No processo comum n.º 2075/1.3GBABF do Juízo Central Criminal ..., Comarca ..., o arguido AA foi submetido a julgamento e, realizada a audiência, foi proferido acórdão que o condenou: - Pela prática de um crime de burla qualificada, previsto e punido pelo artigo 217º e 218º, n.º 2, alínea a), do Código Penal, na pena de 4 (quatro) anos de prisão; - Pela prática de um crime de burla qualificada, previsto e punido pelo artigo 217º e 218º, n.º 2, alínea a) do Código Penal, na pena de 4 (quatro) anos de prisão; - Pela prática de um crime de burla qualificada na forma tentada, previsto e punido pelo artigo 217º e 218º, n.º 2, alínea a) e 22º do Código Penal, na pena de 2 (dois) anos e 6 (seis) meses de prisão e, - Em cúmulo jurídico das penas parcelares acabadas de indicar, na pena única de 6 (seis) anos e 6 (seis) meses de prisão.
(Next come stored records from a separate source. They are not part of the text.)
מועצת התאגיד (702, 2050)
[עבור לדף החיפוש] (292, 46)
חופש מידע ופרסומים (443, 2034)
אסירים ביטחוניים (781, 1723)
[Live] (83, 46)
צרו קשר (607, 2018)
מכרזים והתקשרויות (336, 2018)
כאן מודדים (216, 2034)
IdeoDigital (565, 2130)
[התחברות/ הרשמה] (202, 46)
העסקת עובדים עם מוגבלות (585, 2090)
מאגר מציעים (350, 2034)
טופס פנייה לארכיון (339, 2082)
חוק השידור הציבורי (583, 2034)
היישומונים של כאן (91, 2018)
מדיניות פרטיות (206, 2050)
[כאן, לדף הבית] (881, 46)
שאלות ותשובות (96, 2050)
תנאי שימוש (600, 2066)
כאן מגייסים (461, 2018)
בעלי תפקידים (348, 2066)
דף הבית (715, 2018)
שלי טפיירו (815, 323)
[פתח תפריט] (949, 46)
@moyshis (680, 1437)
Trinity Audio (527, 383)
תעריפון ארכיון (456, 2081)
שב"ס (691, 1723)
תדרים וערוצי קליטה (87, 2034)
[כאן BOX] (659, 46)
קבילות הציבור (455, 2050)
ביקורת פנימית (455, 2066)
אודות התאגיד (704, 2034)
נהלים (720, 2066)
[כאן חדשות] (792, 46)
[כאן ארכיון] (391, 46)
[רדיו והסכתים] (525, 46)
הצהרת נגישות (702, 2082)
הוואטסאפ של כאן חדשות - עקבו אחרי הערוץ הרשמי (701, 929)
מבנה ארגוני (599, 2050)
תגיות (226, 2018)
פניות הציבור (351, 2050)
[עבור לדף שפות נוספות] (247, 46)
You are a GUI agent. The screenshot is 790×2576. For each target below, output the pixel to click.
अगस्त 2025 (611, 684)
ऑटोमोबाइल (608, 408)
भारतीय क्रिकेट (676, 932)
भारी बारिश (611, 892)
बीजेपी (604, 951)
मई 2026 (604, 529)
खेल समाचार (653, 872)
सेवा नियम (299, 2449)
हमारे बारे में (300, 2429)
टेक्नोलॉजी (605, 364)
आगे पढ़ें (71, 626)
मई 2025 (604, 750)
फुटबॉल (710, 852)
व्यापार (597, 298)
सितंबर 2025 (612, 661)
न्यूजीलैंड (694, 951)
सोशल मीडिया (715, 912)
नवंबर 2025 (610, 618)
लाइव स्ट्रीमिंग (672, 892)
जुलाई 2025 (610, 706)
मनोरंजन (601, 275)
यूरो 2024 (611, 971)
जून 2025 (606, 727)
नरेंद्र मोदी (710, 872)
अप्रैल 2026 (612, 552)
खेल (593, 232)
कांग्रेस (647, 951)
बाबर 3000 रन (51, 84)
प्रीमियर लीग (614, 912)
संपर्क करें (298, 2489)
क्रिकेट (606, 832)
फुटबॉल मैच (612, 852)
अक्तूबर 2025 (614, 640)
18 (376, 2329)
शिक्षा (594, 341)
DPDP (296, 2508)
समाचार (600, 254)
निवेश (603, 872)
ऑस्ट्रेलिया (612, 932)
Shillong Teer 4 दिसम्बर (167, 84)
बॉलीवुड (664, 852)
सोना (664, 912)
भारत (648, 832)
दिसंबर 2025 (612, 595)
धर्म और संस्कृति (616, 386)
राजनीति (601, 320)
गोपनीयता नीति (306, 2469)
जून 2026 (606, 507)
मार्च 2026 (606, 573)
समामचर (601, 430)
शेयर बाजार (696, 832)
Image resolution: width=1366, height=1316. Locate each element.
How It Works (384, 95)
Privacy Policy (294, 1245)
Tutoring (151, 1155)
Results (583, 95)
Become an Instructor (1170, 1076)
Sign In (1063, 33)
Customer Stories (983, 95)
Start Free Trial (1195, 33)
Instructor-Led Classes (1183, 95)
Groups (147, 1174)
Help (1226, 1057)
Desta decisão condenatória veio o arguido interpor recurso, com os fundamentos constantes da respectiva motivação que aqui se dá por reproduzida e as seguintes conclusões: “1. Por intermédio da sentença recorrida, foi o Recorrente condenado, pela prática de dois crimes de burla qualificada e um crime de burla qualificada na forma tentada.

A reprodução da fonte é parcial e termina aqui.